Подполковник Заварухин чувствовал себя крепко. Он каждую минуту знал, что надо делать, и потому был бодр, деятелен — в делах и заботах само собою пришло и спокойствие.
На фланги и в сторону противника ушли разведывательные группы. Взводы и роты, перелицевав мелкие немецкие позиции, зарылись в землю.
Заварухин только что пришел из батальона Афанасьева, снял у порога коробом стоявшую плащ–палатку, грязные сапоги и сел к столу. На столе горела коптилка с ружейным маслом, горячий самовар уютно мурлыкал, напоминая далекое, деревенское, вареной картошкой наносило из кухни, и было слышно, как за переборкой с треском шипит на сковороде разогретое сало. Хозяйственный ординарец Минаков, пожилой корявый боец с разноцветными глазами, неуклюже и шумно возился в тесной кухне. Задевал за стены и косяки то прикладом, то стволом карабина, надетого за спину наискось: боец страдал куриной слепотой и боялся на случай тревоги впопыхах оказаться без оружия.
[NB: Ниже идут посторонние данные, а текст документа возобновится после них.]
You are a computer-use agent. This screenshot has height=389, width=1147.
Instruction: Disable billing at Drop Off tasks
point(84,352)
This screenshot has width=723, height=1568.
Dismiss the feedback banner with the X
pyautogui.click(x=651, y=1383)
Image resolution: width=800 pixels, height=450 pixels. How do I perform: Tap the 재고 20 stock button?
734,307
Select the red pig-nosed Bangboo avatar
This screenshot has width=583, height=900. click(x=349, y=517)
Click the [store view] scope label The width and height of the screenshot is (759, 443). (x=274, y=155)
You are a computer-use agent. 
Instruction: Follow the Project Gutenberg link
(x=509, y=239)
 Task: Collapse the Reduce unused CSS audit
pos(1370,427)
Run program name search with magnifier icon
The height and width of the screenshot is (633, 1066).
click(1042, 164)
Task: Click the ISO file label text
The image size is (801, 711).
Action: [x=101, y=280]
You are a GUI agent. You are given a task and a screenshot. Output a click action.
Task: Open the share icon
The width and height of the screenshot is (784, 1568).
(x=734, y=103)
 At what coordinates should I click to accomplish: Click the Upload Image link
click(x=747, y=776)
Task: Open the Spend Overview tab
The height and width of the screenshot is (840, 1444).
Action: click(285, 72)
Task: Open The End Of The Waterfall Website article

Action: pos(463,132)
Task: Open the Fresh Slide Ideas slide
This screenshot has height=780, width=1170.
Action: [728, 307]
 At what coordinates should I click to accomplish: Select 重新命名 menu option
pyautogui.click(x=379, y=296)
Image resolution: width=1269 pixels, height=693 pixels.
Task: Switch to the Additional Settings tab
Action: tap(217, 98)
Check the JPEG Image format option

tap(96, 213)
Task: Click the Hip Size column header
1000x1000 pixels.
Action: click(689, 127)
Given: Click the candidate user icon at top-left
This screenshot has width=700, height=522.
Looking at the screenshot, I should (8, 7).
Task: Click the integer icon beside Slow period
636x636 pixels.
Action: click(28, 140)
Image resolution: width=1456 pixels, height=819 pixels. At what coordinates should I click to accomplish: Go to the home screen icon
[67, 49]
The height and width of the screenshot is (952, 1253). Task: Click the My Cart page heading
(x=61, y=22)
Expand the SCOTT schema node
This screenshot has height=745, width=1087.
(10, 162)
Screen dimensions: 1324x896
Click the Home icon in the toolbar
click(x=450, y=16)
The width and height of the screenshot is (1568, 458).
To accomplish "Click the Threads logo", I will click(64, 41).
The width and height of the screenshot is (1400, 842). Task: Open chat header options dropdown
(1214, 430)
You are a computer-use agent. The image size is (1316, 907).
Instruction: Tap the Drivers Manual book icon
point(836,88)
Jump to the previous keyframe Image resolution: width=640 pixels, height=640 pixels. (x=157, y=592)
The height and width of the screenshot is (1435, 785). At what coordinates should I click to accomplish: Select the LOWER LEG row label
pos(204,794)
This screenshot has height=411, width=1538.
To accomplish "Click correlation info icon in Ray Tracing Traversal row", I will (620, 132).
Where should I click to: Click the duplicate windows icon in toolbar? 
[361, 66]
— Разрешите подавать, товарищ подполковник? — выглянул с кухни Минаков.
— На двоих у тебя хватит? Комиссар должен подойти.
— Хватит и на двоих. — Расторопно накрывая стол, Минаков рассказывал Заварухину: — Обоз пришел, товарищ подполковник, я прихватил два ящика противотанковых гранат. В сенцы прибрал. Немец к утру беспременно танками двинет. Голые мы против него.
— Испугался, что ли?
— А мне чего бояться? Дитя б я был — может, и забоялся. А так что. Зазря гибнуть обидно. Хотя жизнь моя в такой массе народу что значит?